Of the material below, only the lines from the line containing "Электропривод (31, 142)" down to the line containing "Можно ли использовать" belong in the answer, written out exactly.

[Provided data Boundary: Start]

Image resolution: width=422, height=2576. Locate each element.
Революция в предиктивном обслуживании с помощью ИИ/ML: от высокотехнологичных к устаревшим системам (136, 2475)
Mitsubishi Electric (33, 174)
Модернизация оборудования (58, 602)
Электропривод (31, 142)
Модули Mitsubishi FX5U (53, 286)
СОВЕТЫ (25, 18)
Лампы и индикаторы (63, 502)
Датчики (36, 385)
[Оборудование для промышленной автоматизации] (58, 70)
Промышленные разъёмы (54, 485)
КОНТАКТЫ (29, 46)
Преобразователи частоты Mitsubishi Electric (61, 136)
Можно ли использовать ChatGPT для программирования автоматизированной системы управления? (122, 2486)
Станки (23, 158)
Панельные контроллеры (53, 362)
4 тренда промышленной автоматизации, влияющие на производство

[Provided data Boundary: End]

> **Solution to this task**
Электропривод (31, 142)
Модули Mitsubishi FX5U (53, 286)
СОВЕТЫ (25, 18)
Лампы и индикаторы (63, 502)
Датчики (36, 385)
[Оборудование для промышленной автоматизации] (58, 70)
Промышленные разъёмы (54, 485)
КОНТАКТЫ (29, 46)
Преобразователи частоты Mitsubishi Electric (61, 136)
Можно ли использовать ChatGPT для программирования автоматизированной системы управления? (122, 2486)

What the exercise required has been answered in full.